To reduce the consumption of plastic disposable items, the Italian Law n. 160/2019 rushed to introduce a new consumption tax in application of article 4 of Directive 2019/904/EU. In the provisions of the "plastic tax", the so-called MACSI are defined as follow:
intended to stock, protect, manipulate or delivery of generic goods or food products;
not designed to make multiple transfers during their life cycle nor to be reused for the same purpose for which they were designed;
manufactured – even partially – by plastic materials consisting of organic polymers of both synthetic and non-synthetic origin;
obtained by PET molding, also called preforms, which are intended to be used as containers for drinks or bottles, through a particular blowing process;
With the aim of promoting the "circular" approach in the management of the plastic supply chain, the legislator has in fact excluded from this tax all compostable MACSI and those obtained through recycling processes.
Just like other products subject to excise duty, a MACSI or, as said, the portion of it, it is taxable in cases of production and introduction into the national territory with a rate per Kg of 0,45 €
Awaiting the effective start of this environmental levy, the first payments and related quarterly returns are expected to be received by the Italian Custom by the 30th of April 2024. The regulation must be supplemented with reference to both substantive and procedural aspects.

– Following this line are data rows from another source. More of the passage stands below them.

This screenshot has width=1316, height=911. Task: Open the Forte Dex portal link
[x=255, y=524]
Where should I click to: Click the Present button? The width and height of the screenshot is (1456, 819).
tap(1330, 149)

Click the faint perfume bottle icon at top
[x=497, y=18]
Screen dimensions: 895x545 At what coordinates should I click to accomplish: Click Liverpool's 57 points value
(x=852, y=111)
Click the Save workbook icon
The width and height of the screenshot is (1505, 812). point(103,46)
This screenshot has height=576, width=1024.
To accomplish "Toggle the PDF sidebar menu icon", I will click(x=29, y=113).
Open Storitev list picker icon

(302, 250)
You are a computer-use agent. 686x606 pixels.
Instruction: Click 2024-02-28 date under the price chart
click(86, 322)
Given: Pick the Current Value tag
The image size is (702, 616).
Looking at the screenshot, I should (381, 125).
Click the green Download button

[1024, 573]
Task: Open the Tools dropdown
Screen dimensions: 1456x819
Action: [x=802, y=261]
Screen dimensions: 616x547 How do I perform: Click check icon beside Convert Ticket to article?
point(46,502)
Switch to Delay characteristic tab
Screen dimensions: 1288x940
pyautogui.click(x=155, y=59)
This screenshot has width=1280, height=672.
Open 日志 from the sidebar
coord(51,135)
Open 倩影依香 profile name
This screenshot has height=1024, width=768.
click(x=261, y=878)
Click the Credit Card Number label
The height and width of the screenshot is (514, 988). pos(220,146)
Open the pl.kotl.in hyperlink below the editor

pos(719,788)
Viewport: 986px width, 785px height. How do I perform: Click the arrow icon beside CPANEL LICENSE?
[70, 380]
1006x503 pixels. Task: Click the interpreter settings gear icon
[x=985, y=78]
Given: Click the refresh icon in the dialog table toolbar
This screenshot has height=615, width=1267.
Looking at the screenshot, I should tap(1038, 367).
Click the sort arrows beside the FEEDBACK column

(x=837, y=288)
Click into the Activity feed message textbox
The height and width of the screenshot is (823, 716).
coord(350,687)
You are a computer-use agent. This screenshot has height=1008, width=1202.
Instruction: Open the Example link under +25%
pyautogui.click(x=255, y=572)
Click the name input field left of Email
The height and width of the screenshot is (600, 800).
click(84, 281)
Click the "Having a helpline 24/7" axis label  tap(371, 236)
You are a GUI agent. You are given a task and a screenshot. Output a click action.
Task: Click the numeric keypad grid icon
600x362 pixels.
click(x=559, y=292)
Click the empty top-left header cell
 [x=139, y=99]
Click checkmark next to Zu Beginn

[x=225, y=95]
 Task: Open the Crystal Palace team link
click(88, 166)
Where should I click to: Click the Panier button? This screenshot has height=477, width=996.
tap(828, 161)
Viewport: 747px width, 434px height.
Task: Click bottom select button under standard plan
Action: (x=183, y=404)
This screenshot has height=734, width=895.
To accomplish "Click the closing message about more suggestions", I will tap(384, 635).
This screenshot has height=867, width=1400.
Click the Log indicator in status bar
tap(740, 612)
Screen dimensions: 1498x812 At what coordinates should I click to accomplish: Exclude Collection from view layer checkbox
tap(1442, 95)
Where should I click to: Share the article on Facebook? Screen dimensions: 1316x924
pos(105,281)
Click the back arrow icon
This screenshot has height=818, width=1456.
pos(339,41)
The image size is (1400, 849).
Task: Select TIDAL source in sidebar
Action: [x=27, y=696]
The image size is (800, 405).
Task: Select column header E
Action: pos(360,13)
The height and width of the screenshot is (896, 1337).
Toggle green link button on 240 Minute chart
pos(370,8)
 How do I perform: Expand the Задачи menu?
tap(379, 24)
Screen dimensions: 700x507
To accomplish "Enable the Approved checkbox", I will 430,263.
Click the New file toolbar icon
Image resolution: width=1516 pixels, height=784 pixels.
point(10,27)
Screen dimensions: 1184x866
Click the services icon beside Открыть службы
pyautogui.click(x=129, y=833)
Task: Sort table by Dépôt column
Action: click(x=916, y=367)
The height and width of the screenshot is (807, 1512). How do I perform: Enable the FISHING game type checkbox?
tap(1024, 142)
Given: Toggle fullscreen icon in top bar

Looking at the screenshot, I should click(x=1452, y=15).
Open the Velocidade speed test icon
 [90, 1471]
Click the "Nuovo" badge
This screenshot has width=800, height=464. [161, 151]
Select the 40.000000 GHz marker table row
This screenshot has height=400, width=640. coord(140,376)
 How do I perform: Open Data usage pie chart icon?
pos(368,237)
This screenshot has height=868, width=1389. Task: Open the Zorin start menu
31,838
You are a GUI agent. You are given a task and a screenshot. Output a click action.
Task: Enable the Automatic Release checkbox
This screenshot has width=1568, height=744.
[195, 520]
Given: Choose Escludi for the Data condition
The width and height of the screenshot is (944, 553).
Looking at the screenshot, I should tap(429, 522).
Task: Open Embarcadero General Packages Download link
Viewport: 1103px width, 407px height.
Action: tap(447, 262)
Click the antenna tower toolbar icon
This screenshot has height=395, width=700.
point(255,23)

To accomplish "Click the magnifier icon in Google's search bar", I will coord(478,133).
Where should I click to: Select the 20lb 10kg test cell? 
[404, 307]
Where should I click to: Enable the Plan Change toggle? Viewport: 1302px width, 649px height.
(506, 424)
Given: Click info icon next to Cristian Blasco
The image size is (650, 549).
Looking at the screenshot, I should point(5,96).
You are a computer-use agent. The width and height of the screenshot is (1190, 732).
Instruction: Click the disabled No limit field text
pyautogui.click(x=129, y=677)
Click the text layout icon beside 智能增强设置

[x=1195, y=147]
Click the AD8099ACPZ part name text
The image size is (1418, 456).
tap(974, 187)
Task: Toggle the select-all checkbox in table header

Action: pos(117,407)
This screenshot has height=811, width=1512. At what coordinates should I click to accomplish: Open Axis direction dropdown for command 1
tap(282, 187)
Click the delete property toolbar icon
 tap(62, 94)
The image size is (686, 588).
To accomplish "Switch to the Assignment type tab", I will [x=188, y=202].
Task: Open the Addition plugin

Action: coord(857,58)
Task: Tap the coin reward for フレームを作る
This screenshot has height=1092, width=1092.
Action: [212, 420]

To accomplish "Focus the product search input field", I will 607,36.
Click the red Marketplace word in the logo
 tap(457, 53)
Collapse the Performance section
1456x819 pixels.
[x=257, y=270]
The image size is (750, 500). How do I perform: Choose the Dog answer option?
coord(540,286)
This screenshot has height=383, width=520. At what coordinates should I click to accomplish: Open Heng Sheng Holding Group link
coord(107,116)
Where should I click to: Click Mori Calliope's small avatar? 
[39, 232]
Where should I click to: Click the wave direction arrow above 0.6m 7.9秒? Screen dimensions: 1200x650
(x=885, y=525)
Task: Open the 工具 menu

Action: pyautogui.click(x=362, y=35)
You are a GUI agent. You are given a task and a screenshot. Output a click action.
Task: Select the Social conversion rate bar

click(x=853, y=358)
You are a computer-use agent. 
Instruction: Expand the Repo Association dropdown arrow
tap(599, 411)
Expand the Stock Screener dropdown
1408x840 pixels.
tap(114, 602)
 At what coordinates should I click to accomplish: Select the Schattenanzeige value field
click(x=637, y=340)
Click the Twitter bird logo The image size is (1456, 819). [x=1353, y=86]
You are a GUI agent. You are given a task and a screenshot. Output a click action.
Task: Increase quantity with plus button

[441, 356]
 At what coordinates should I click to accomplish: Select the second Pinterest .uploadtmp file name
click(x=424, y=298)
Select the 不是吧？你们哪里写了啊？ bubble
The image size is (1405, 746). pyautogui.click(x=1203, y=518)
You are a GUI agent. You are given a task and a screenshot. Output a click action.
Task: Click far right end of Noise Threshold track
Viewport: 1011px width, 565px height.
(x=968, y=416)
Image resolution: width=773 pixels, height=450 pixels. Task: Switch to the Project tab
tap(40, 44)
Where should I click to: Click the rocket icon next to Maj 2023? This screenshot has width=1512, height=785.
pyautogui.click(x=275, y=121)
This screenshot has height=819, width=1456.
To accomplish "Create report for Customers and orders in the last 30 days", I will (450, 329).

The subjects required to fulfil the obligations, depending on the origin of the MACSI, can be:
the Italian manufacturer, for MACSI produced in Italy;
the Italian economic operator who buys MACSI from another EU Member State;
the EU economic operator who sells MACSI to a private consumer;
the importer, for MACSI received from extra-UE countries.
For the moment, it remains very difficult to identify single-use products by their end use. The seller must be aware of the end use of the product to identify if it will be subject to the tax. In fact, some products can be designed and used for multiple use and so purchased respectively as disposable containers or as multiple-use products. More problems arise when a wholesaler trades those items to other subjects who could use/sell them for different activities.
Since plastic is a product not subject to harmonized excise duty, another relevant point is referred to the risk of incompatibility profiles. Even if Directive no. 2020/262/EU allows Member States to apply taxes on products other than those subject to excise duty, the levying of such taxes may not, in trade between Member States, give rise to formalities connected with the crossing of frontiers.
Updates will follow; hopefully not for a deferment!